[Start Entries]

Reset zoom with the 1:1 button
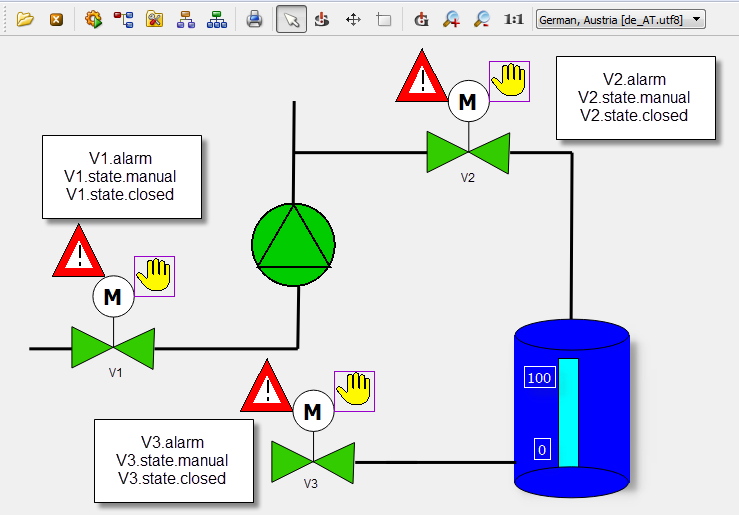 point(513,19)
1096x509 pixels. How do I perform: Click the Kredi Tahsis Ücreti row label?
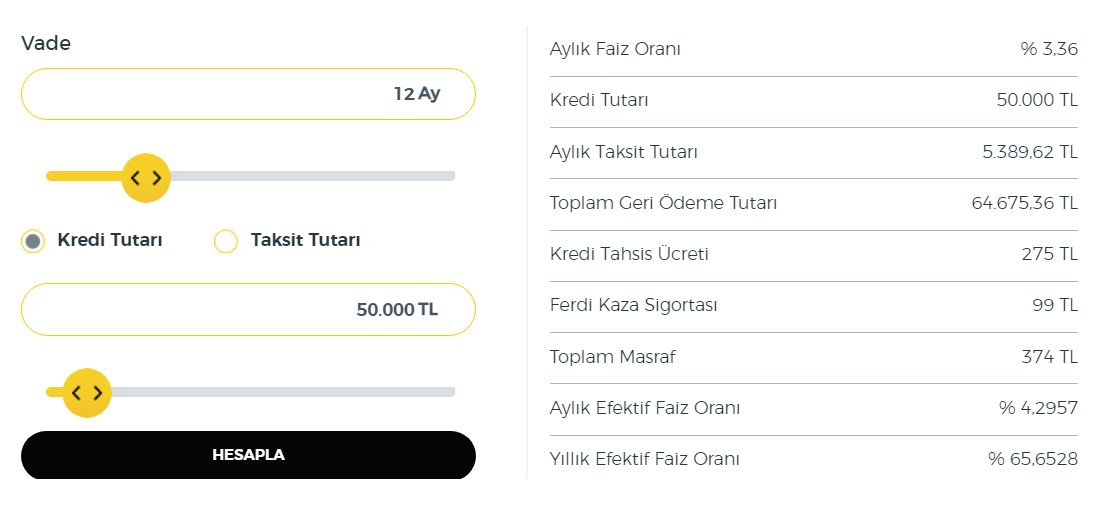pos(629,254)
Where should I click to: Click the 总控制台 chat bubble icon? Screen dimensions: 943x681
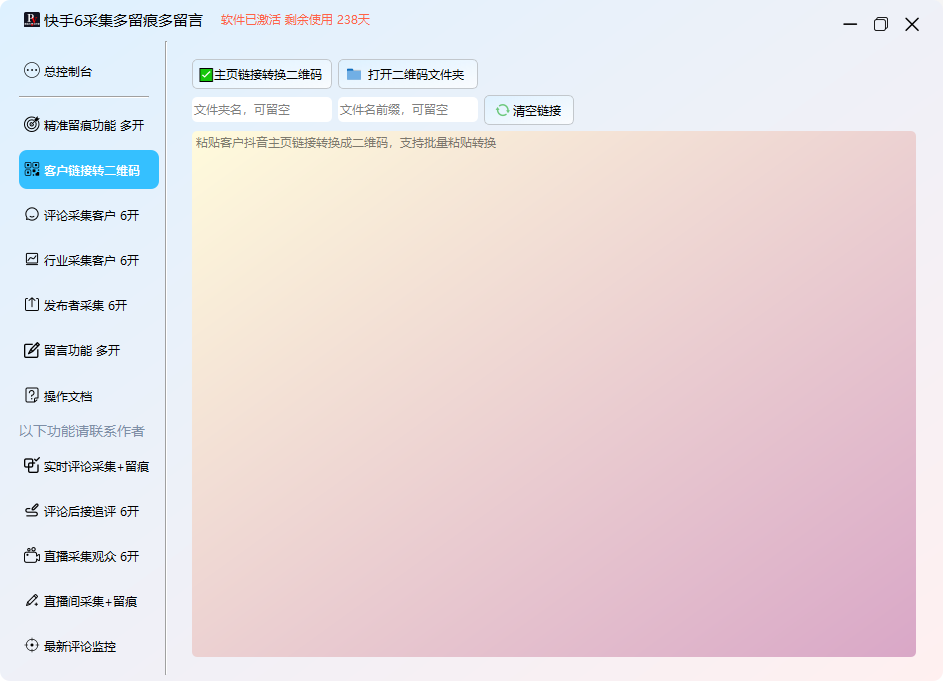tap(32, 71)

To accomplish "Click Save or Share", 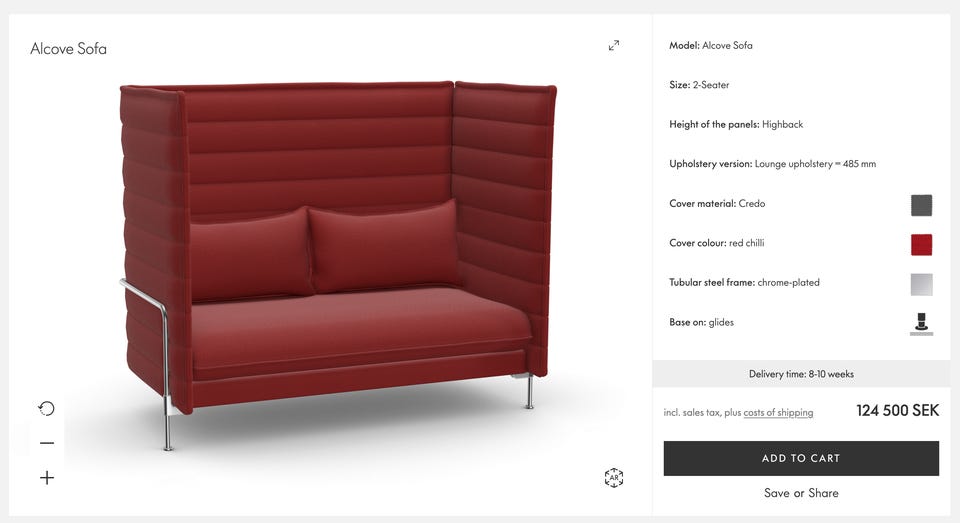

[End Entries]

Stated goal: Turn the text of the rows above into a JSON list of strings, one string per line, with blank lines skipped and the pictures left out.

Reply to the exercise:
[
  "Reset zoom with the 1:1 button",
  " point(513,19)",
  "1096x509 pixels. How do I perform: Click the Kredi Tahsis Ücreti row label?",
  "pos(629,254)",
  "Where should I click to: Click the 总控制台 chat bubble icon? Screen dimensions: 943x681",
  "tap(32, 71)",
  "To accomplish \"Click Save or Share\", "
]